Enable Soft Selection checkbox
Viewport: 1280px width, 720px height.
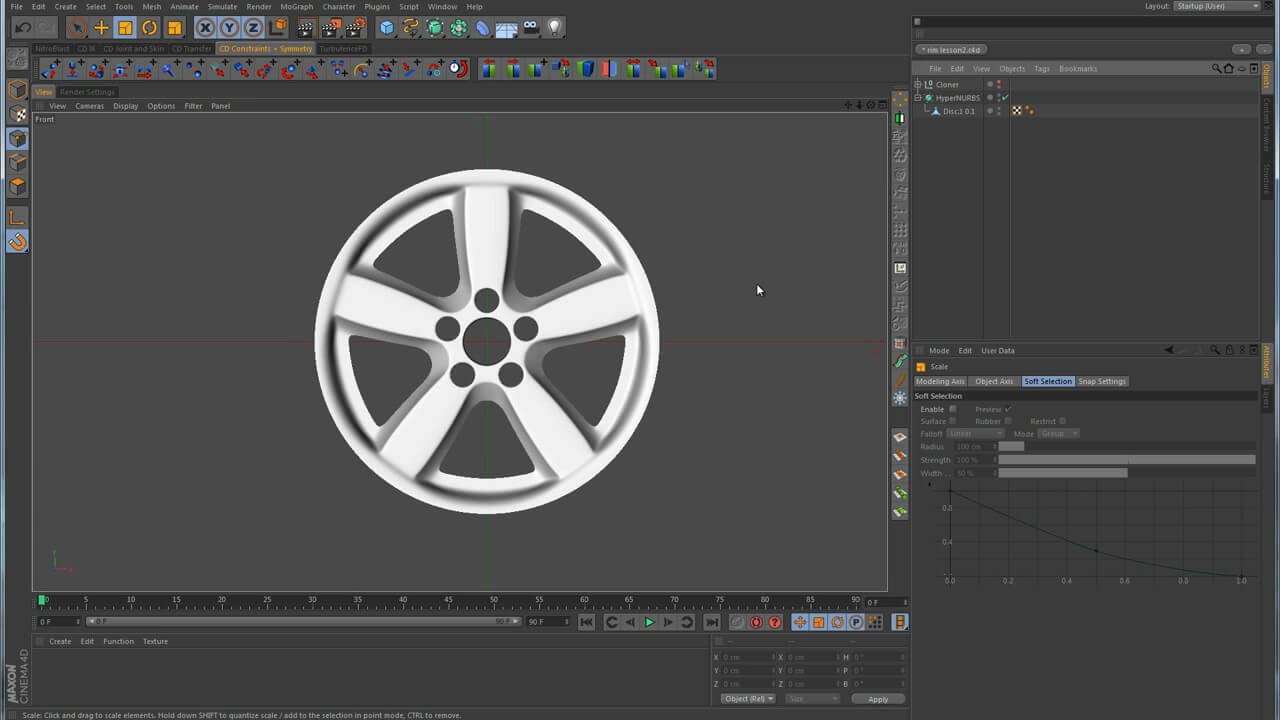pyautogui.click(x=952, y=409)
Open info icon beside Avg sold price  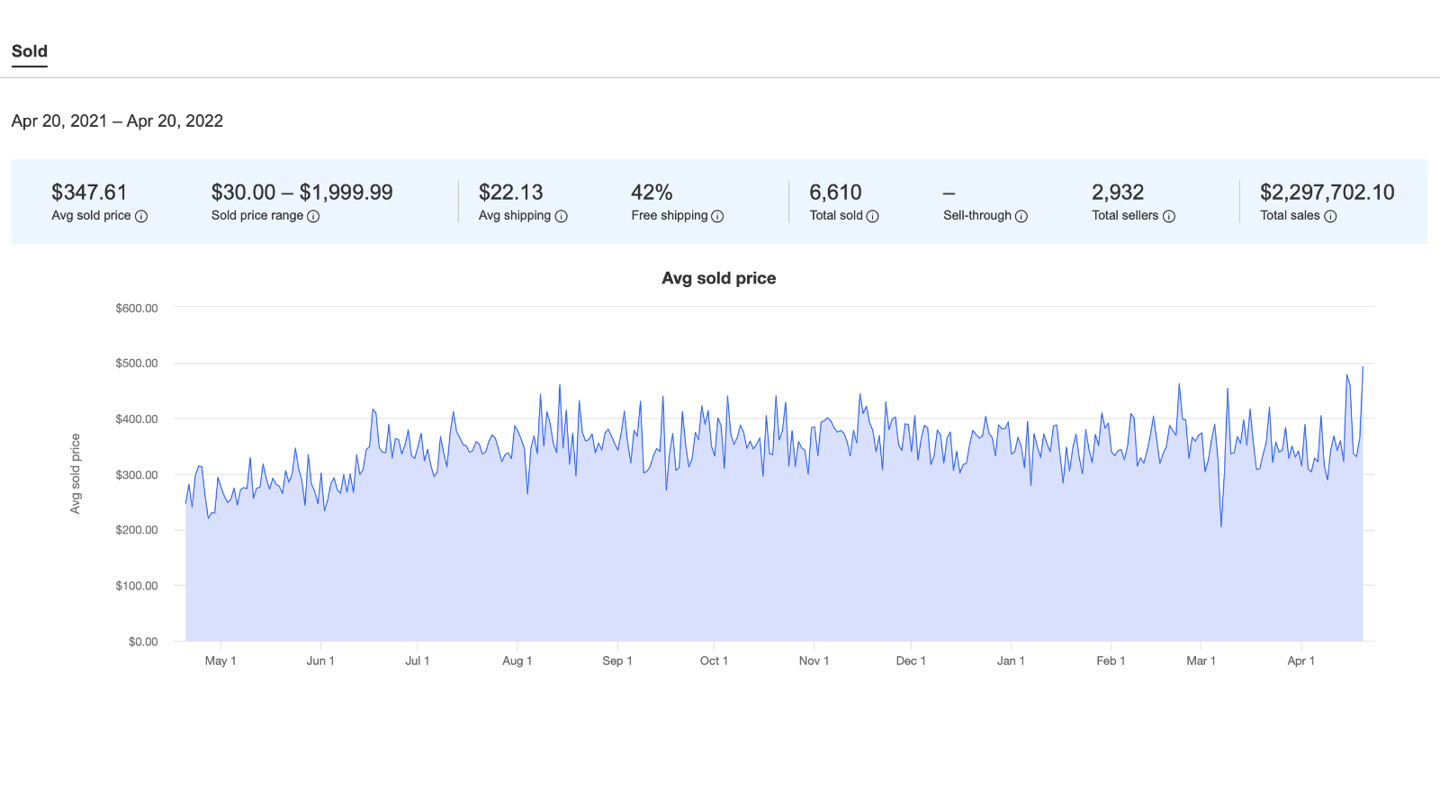[x=141, y=216]
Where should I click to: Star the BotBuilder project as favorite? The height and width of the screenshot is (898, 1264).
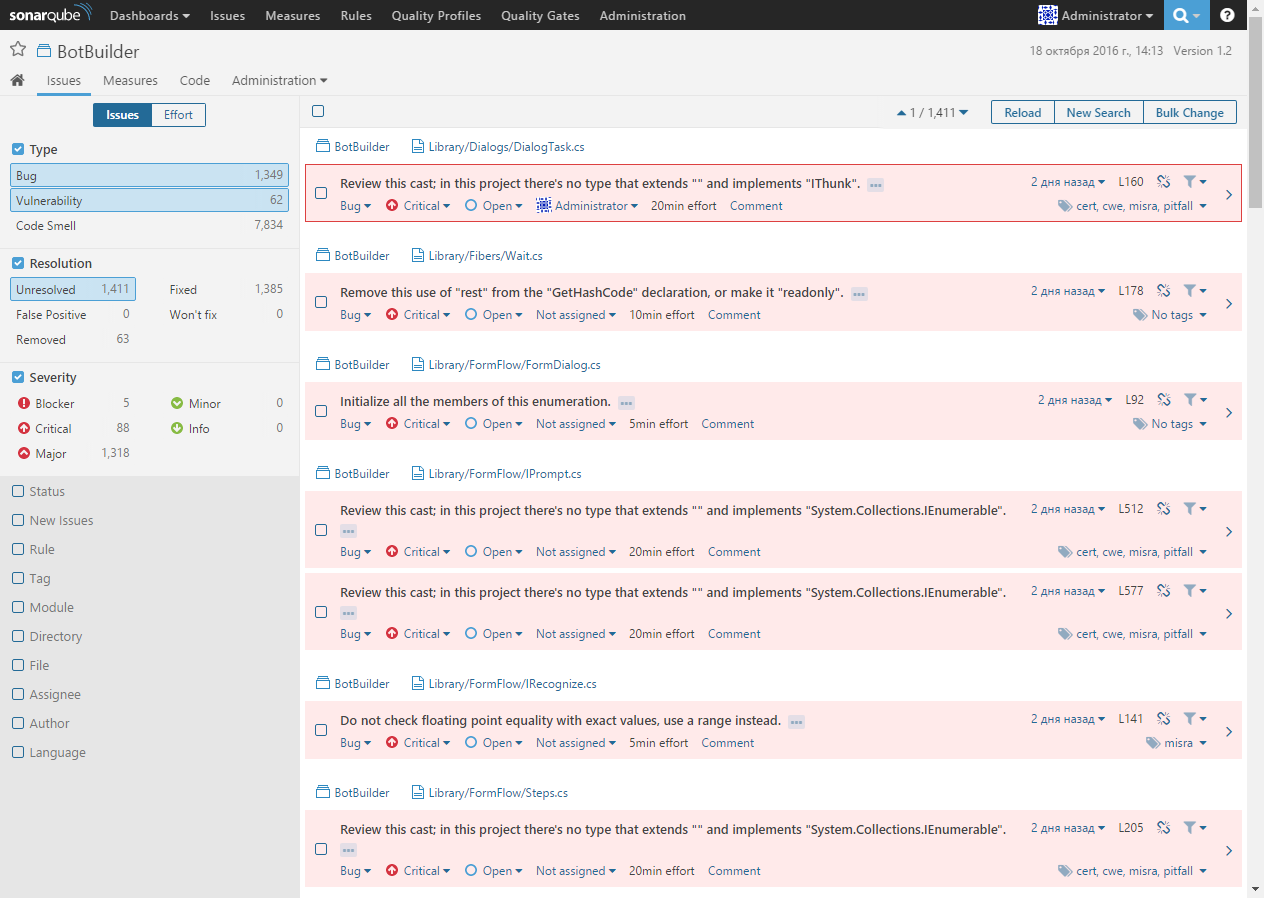[17, 47]
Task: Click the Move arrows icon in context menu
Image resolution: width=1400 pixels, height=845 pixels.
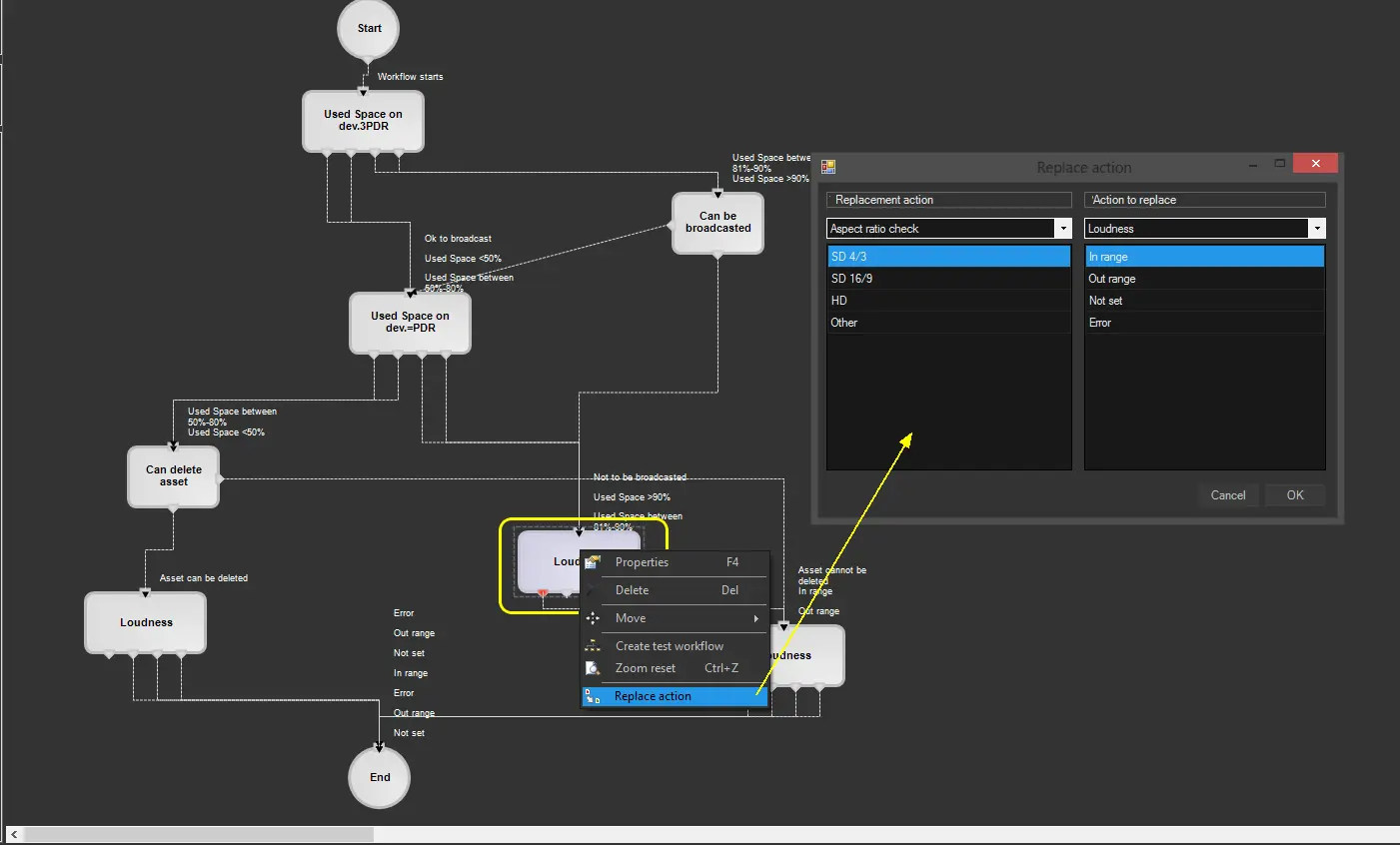Action: (x=593, y=618)
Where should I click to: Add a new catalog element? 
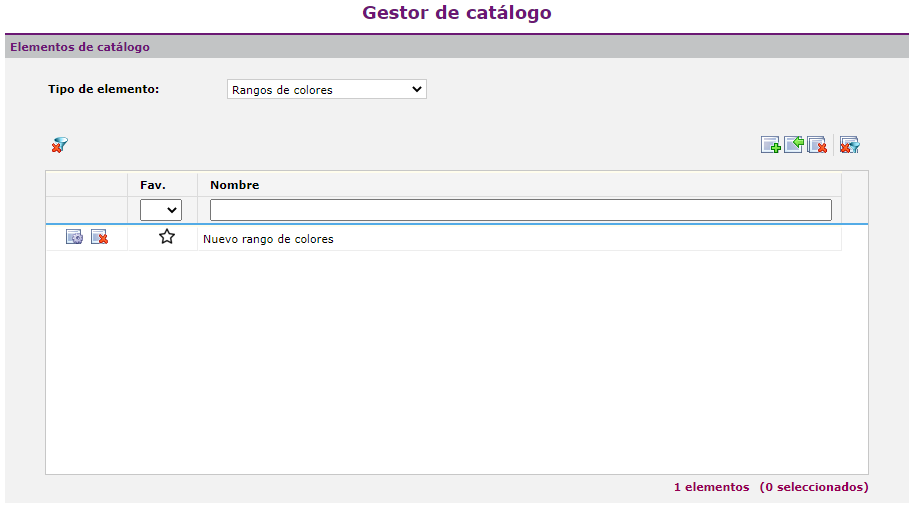point(771,146)
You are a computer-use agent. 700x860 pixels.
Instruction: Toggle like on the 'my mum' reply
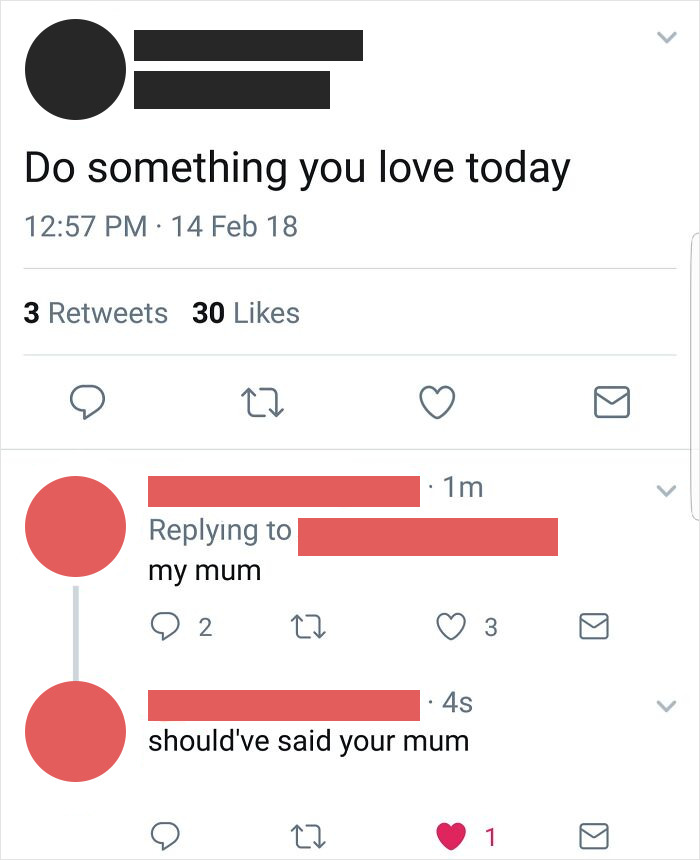click(451, 627)
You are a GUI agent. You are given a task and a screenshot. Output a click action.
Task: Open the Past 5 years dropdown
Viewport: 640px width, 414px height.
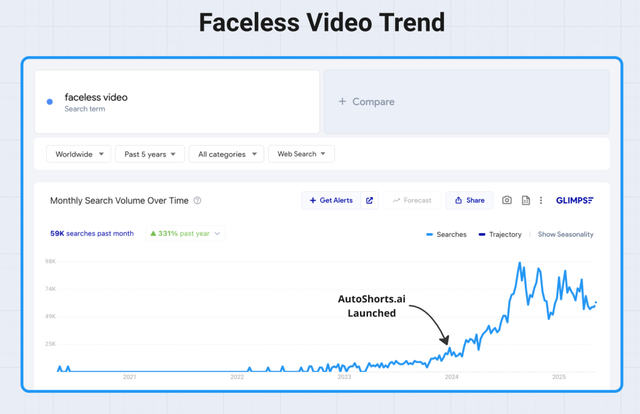[x=150, y=154]
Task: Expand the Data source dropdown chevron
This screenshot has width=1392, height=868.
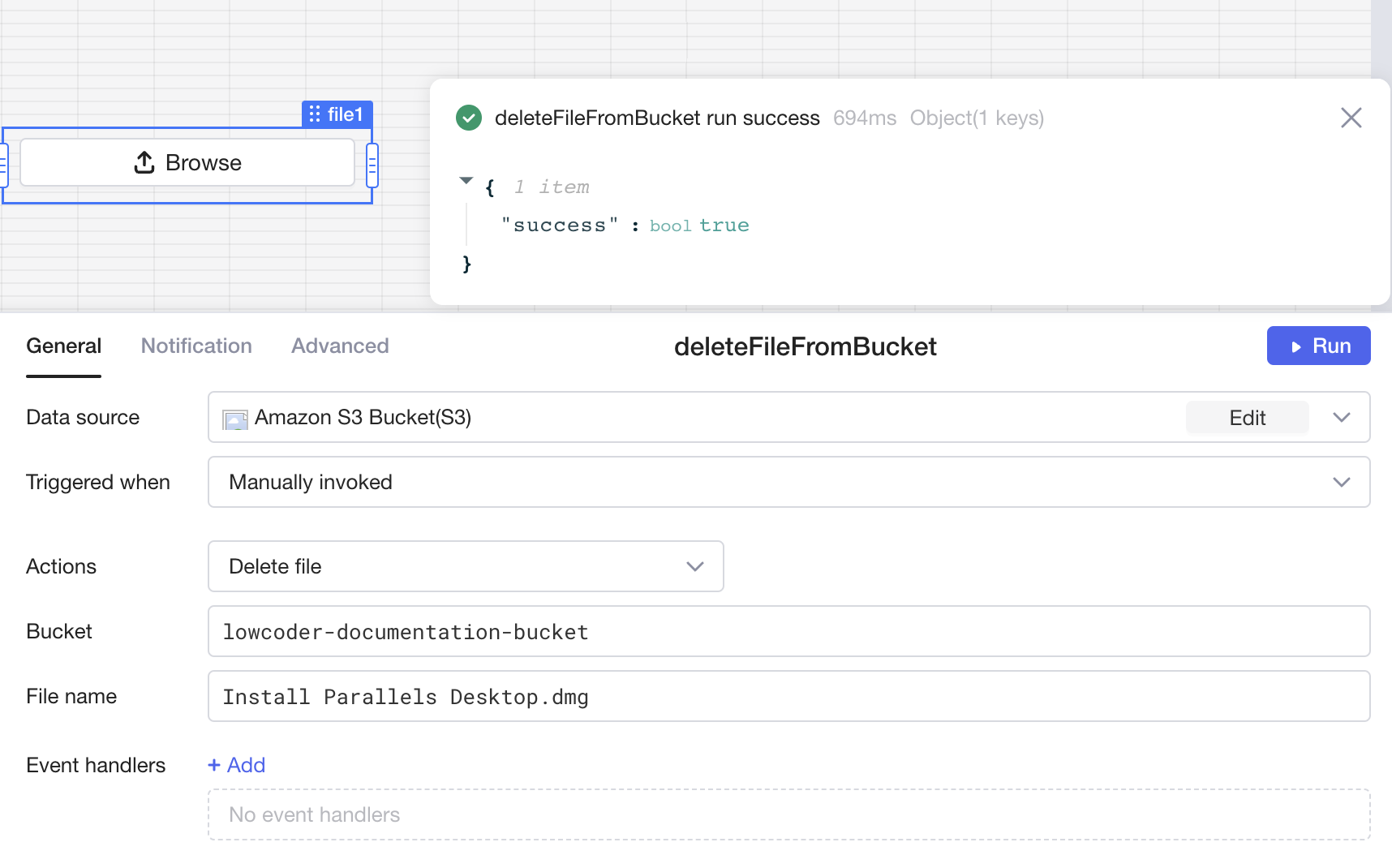Action: (1341, 418)
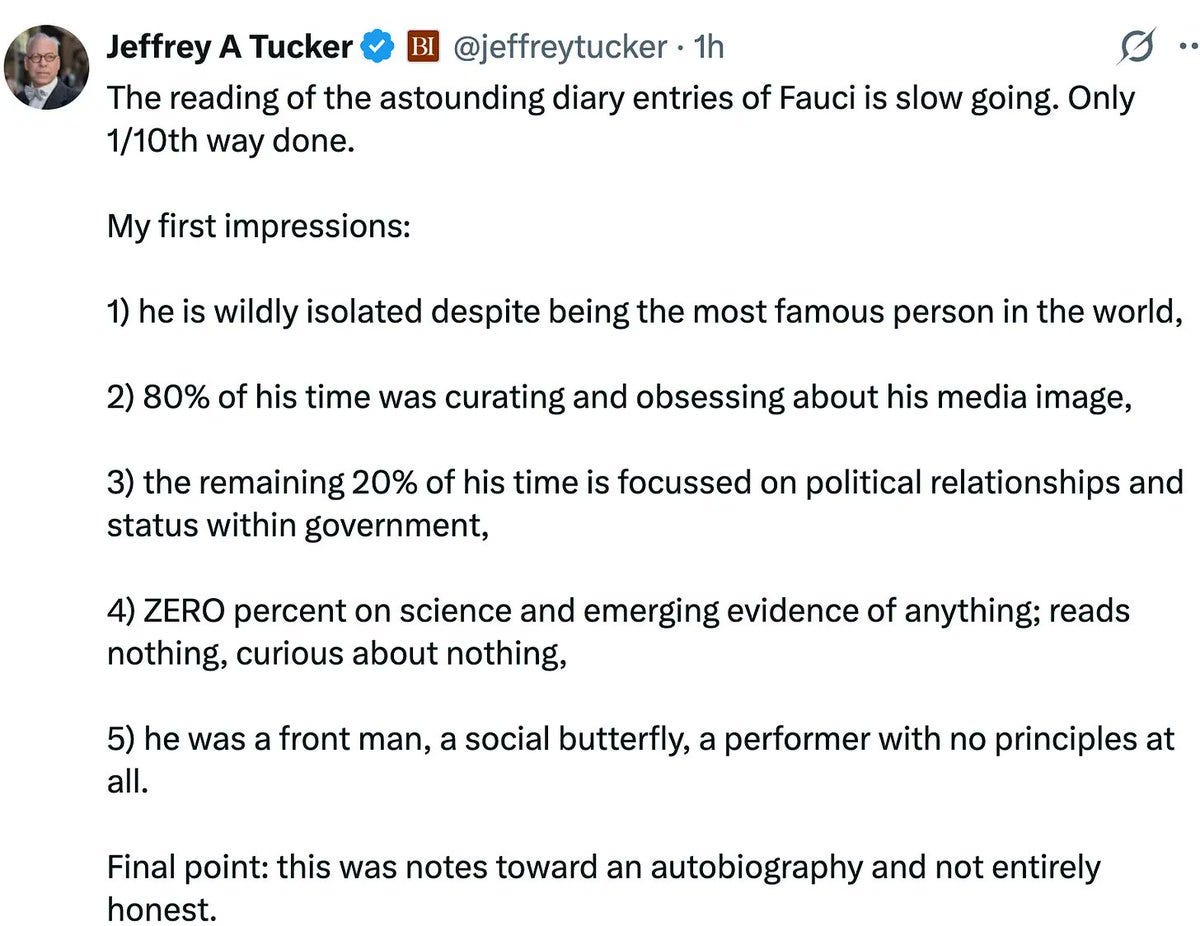The image size is (1200, 926).
Task: Open Jeffrey A Tucker's profile picture
Action: (46, 67)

Work task.
Your copy should hold exactly and only the lines from the one containing "Task: Open the Past 5 years dropdown" through the end of the material, inclusive, repeated word for word and without pictures.

Response area.
Task: Open the Past 5 years dropdown
Viewport: 640px width, 414px height.
[x=150, y=154]
Task: Expand the Data source dropdown chevron
This screenshot has width=1392, height=868.
Action: (1341, 418)
The image size is (1200, 926).
Task: Open Jeffrey A Tucker's profile picture
Action: (46, 67)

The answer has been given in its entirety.